Commons:WMF support for Commons/Commons Impact Metrics/GLAM Prototype Data Model and Implementation Plan

This page is a work in progress page, not an article or policy, and may be incomplete and/or unreliable.
Please offer suggestions on the talk page.

Overview

This document describes the data model for the GLAM metrics prototype to be presented at the GLAM conference 2023 and to be used as a base for the final implementation of the GLAM metrics. It also explains the decisions made when designing the datasets, shows how to use the proposed datasets to extract the currently existing GLAM metrics, and gives implementation suggestions for the calculations to generate those datasets.
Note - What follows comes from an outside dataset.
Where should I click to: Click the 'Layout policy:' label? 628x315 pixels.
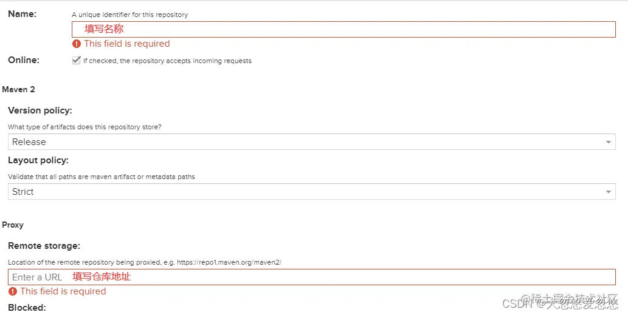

None of the choices made are final, the structure and naming of the datasets and their fields is tentative and open for discussion. So please add any comments that you see fit!

Assumptions

We are focusing on providing easy access to accurate metrics that cover the existing use cases in community’s GLAM tools, like BaGLAMa2 or GLAM Wiki Dashboard.
Each GLAM institution has a primary category that contains all their subcategories and media files.
We have access to the list of GLAM primary categories, either via an allow-list or a similar method.
There are about ~1000 GLAM primary categories and each of those has in average ~1000 media files. Collected this proxy from BaGLAMa2 and GLAM Wiki Dashboard.
The main release channels for these datasets are going to be dumps and AQS.

Datasets

This section describes 5 datasets that intend to cover most (if not all) the existing GLAM tool use cases. The proposed datasets are organized into two types: snapshot-based and incremental.

Snapshot-based datasets

These datasets describe the current state of things at the time the snapshot is taken. For instance, a snapshot of the state of all GLAM Commons categories and their properties at 2021-03. Or a snapshot of the state of all GLAM media files and their properties at 2023-10.

GLAM Commons categories

This dataset gives information about the GLAM Commons categories at the time the snapshot is taken. It includes both primary categories and all their subcategories, recursively down the tree.

FIELD	TYPE	DESCRIPTION
name	string	The category name.
primary categories	array[string]	An array with the names of the primary categories this category belongs to. It should only be 1. But, since MediaWiki does not prevent that, I think this field should allow it. If the category in question is a primary category, its name will be in the primary categories array.
parent_categories	array[string]	An array with the names of the parent categories of this category, if any.
child_categories	array[string]	An array with the names of the subcategories of this category, if any.
media_files	int	The number of media files directly included under this category.
tree_media_files	int	The number of media files included (recursively) under this category tree.
media_files_used	int	The number of media files included under this category that are displayed in at least one wiki article.
tree_media_files_used	int	The number of files included (recursively) under this category tree that are displayed in at least one wiki article.
leveraging_wikis	int	The number of wikis with at least one article displaying at least one media file directly included under this category.
tree_leveraging_wikis	int	The number of wikis with at least one article displaying at least one media file included (recursively) under this category tree.
leveraging_articles	int	The number of articles displaying at least one media file directly included under this category.
tree_leveraging_articles	int	The number of articles displaying at least one media file included (recursively) under this category tree.
snapshot	string	The snapshot label with YYYY-MM format.

Data size guess

Depending on how many subcategories a tree has, the size of this dataset will vary. Let’s assume there are 50 subcategories in an average tree (20 images per category), and that each category row is about 500 Bytes. The rough uncompressed size of this dataset’s snapshot should be 1000 * 50 * 500 = 25MB.

GLAM Commons media files

This dataset gives information about the GLAM Commons media files at the time the snapshot is taken. It includes category information so that the user can filter by category.

FIELD	TYPE	DESCRIPTION
name	string	The media file name.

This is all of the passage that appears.